Personal computers that are linked together directly, or tied into host system, require the use of protocol software designed to allow two machines to talk with each other. A protocol is a standard that has been agreed to by hardware and software manufacturers so that different devices can transfer data between them. Without such a standard, two machines could not send or receive information at the same time or perform either function out of synchronization. A protocol provides a way for one machine to recognize that a line is tied up to the host, and that it must wait its turn. Protocols also provide the various sets of rules for controlling the transmission of information over any communications channel or cable.
Among the many functions protocol software programs perform are:
Establish and terminate the connection between two systems Maintain the integrity of the transmission through error detection procedures and requests for retransmissions Identify the sending and receiving machines handle a variety of special control functions, such as status checks, to make sure everything is working properly. Some software programs also provide a means to scramble and unscramble data communicated over telephone lines in order to protect the security of the information.
Among the more popular of these products are PC-Talk, Smart com II, and Crosstalk.
Specialized use packages fall into several groups:
Programs that support other software packages or enhance their use
Software that provides a specialized service, sometimes run- fling concurrently with another program
Graphics programs
Among the various packages available for specialized use are those that:
Run desktop organizers, which feature calculator, message board, telephone dialing, and appointment calendar functions that appear as windows similar to those shown in Figure 28, that overlay whatever software you may be working on. Print spreadsheet applications sideways so that they fit into reports more naturally. Increase the computer’s processing speed. Enhance keyboard operations by memorizing keystroke sequences and consolidating commands.
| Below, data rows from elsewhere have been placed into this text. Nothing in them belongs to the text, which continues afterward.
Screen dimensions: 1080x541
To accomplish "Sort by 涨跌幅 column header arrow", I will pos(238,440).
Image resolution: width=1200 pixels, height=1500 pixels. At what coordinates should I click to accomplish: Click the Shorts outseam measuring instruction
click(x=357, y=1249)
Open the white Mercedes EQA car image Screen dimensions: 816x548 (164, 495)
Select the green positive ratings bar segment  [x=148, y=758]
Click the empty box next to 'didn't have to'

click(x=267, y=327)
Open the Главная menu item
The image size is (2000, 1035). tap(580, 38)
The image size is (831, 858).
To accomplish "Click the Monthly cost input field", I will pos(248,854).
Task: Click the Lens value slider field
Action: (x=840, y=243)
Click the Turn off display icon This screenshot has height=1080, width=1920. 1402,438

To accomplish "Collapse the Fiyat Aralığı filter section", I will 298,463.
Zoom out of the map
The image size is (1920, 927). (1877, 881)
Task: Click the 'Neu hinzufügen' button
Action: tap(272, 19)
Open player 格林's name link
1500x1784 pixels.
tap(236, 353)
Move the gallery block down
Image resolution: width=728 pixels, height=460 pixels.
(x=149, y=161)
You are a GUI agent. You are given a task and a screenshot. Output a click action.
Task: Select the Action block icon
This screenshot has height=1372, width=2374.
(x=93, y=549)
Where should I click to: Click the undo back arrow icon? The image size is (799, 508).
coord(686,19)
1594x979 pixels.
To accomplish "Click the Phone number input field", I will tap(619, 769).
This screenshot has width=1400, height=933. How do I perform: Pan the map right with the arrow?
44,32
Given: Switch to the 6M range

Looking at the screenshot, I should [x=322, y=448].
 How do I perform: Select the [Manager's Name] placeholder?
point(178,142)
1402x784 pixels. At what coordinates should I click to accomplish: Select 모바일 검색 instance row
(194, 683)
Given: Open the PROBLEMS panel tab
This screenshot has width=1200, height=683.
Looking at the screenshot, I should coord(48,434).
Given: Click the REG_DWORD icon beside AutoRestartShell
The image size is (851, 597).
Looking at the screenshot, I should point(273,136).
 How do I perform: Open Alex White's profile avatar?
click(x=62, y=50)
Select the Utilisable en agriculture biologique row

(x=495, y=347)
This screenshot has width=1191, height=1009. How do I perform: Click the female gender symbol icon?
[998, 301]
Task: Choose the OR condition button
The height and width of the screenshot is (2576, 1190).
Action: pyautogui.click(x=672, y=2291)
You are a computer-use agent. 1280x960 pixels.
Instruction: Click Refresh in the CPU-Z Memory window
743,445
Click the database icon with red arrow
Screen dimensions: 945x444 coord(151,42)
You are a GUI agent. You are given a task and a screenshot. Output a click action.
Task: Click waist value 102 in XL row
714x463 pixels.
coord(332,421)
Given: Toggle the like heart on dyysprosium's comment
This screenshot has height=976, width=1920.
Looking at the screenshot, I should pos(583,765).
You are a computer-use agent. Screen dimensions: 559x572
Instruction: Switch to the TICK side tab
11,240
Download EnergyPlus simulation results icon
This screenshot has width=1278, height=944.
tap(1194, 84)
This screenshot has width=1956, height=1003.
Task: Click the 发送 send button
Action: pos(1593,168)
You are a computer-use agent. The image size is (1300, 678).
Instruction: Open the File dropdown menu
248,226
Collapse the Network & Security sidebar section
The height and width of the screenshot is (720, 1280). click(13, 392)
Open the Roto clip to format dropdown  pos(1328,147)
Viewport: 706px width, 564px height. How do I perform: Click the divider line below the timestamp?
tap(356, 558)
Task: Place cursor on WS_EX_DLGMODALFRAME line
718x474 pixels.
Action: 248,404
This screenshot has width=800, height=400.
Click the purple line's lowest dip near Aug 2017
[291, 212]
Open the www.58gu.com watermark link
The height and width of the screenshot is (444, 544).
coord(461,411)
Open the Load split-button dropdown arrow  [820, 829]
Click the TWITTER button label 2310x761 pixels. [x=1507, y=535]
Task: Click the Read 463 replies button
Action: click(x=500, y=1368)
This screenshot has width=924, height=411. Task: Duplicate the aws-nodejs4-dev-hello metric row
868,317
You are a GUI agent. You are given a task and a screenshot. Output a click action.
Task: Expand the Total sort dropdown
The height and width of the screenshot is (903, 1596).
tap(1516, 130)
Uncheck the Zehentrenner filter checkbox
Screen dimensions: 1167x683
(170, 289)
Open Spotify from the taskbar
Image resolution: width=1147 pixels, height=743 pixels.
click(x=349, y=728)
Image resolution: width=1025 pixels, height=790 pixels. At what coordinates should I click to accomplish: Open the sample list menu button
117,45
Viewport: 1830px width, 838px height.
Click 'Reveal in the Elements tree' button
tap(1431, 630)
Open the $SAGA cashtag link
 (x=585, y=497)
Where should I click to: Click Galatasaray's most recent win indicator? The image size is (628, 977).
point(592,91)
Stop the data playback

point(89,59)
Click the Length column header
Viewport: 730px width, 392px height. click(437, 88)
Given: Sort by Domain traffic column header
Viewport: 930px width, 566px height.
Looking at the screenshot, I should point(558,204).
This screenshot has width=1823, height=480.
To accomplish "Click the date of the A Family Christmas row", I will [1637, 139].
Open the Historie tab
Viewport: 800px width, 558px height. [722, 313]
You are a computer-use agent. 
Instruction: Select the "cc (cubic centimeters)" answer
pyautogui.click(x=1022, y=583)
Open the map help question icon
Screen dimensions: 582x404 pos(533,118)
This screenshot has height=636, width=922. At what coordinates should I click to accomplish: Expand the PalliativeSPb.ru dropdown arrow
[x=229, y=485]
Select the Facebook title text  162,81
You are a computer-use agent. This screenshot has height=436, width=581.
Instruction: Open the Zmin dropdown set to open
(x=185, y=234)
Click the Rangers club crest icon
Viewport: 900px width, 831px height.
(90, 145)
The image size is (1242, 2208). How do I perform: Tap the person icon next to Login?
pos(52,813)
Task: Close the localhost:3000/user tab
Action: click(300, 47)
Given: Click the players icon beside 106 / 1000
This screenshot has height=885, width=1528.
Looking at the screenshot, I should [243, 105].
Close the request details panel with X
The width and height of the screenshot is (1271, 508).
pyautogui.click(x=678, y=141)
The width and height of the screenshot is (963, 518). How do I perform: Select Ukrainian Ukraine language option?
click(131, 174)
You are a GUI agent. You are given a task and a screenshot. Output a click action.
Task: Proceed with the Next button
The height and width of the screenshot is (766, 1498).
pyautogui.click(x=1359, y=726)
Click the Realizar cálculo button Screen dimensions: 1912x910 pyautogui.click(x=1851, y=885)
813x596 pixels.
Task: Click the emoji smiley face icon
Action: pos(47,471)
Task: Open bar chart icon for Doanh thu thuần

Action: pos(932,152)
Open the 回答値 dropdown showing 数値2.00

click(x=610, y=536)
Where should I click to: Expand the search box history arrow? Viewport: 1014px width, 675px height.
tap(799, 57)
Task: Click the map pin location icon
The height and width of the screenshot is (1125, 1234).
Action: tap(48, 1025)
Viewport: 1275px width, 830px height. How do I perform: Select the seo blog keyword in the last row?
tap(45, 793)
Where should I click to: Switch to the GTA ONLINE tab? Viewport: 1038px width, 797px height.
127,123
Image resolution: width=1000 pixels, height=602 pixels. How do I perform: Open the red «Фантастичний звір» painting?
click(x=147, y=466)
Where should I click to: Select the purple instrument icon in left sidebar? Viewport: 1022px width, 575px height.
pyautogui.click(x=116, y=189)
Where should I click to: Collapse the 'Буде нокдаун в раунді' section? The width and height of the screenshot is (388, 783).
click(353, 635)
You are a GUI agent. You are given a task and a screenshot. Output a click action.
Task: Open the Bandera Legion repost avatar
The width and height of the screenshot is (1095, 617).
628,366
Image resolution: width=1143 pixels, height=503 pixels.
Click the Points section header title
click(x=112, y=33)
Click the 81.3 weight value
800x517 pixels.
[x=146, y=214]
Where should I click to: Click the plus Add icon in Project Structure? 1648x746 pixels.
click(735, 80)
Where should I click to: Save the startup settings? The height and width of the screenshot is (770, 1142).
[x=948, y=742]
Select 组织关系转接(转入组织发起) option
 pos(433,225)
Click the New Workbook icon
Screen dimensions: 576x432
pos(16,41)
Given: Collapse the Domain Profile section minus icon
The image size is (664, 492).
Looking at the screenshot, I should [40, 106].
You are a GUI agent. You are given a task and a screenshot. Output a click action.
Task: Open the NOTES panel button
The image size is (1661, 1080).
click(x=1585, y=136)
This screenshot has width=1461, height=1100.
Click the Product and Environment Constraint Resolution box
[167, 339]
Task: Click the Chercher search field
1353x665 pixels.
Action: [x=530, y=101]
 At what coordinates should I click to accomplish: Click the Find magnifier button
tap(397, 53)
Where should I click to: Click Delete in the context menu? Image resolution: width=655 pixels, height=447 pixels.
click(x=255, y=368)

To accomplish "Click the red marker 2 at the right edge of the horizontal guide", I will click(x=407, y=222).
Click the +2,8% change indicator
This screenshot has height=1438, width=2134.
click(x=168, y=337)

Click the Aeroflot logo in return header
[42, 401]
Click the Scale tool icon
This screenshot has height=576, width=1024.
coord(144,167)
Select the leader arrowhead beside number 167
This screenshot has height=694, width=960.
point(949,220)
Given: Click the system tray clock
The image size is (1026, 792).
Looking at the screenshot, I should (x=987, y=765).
With a program such as this, commands that normally take six or seven keystrokes can be reduced to one.

FIGURE 28. Monitor showing window display.
Produce presentation quality charts and graphs as shown in Figure 29.
Prepare line drawings, schematics, blueprints, and high resolution reproductions. The list of these specialized programs could go on. Most are available at a reasonable cost, usually for under $100, and many are offered free of charge through local personal computer user groups, or electronic bulletin boards.

Integrated software programs offer several major functions in one package. Some of these offerings, for example, combine word processing, database management, and spreadsheets along with some form of communications. This is a one-stop-shopping approach, where you get everything in one place at one price. These are large programs that require substantial memory requirements on the order of 640K. Since they offer so much, they also have to scrimp in places to get everything in. This generally means that they can’t offer all the sophisticated features available in those programs that specialize in just doing word processing or spreadsheets. Two examples of integrated software are Symphony and Framework.